Has there ever been a finer moment in sport?

ELEVEN
IT HAPPENED IN BROOKLYN

R
ED BARBER, THE GREATEST OF DODGER broadcasters, was a formal, churchy man who seldom used profanity. But Barber summed up 1947 with expletive force. It was, he said, “the year all hell broke loose in Brooklyn.”

Back then the black community in Brooklyn was confined to an east-central section called Bedford Stuyvesant. My great-grandmother, Lillie Lazar Weill, owned a formidable four-story brownstone in “Bed Stuy,” at 702 Greene Avenue. For years I was lugged there every Thursday afternoon, when the housekeeper was off, and Nana Lillie peppered me with advice. At the age of six, was I self-occupied.
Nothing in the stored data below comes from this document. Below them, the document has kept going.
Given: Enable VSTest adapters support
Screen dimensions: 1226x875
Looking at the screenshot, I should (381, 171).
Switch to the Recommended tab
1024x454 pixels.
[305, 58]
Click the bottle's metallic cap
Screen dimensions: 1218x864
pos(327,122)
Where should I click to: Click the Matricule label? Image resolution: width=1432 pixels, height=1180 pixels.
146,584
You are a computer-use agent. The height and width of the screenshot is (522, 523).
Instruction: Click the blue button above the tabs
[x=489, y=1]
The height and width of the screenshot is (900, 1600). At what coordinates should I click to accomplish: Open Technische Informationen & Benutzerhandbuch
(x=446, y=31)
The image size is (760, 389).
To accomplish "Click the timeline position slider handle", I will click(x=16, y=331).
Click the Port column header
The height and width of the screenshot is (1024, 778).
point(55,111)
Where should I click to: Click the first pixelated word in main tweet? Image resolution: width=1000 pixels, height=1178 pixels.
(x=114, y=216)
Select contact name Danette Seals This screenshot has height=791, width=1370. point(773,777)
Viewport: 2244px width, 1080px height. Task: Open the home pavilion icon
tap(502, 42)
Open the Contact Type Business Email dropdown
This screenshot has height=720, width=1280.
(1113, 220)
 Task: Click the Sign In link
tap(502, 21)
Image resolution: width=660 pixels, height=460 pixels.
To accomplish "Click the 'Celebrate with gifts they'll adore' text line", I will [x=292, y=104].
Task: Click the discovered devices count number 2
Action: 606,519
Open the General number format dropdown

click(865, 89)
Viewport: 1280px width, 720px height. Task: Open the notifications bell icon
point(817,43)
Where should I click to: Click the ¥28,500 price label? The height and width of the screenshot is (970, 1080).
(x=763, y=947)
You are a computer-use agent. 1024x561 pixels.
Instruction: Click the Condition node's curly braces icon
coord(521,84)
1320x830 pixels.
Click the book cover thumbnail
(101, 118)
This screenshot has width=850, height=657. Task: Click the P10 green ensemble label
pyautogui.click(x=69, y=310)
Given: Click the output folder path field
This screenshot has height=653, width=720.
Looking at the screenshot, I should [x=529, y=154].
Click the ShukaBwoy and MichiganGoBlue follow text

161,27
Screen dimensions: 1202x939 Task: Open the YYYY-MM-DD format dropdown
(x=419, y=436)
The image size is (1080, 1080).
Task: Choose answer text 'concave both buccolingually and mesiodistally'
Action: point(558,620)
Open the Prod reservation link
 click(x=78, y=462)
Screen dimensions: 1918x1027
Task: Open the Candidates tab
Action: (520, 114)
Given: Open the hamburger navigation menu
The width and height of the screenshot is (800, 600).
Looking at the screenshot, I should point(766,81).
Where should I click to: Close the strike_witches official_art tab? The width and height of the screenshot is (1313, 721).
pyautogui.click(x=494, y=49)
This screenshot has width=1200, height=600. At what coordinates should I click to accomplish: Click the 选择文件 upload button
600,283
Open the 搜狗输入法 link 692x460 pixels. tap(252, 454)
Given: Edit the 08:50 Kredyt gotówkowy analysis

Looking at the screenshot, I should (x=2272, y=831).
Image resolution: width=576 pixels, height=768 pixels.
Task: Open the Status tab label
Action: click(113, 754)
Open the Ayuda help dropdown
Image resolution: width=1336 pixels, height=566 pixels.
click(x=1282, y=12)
Nana Lillie said, “You ain’t the only pebble on the beach.” Was I rejecting family discipline? “You dasn’t do that,” Nana Lillie warned. “Gawd will punish you.”

Unlike certain other members of my family, she was not intellectual. Her favorite song was no Schubert Lieder, but “On the Trail of the Lonesome Pine.” The book she loved most dearly was
Mrs. Wiggs of the Cabbage Patch
, a lightweight bestseller first published in 1901. But she was practical, living modestly, guarding her inheritance, and as she stared down at me through her pince-nez, a formidable grand dame.

Nana Lillie died at a great age in 1936 and the family put the brownstone up for sale. Ten years later, it was no longer an imposing single-family home. Like most of the other brownstones in rapidly changing Bedford Stuyvesant, it was broken into a warren of single-room-occupancy apartments. My family was long gone. Now poor blacks lived and died there. Slumlords ruled.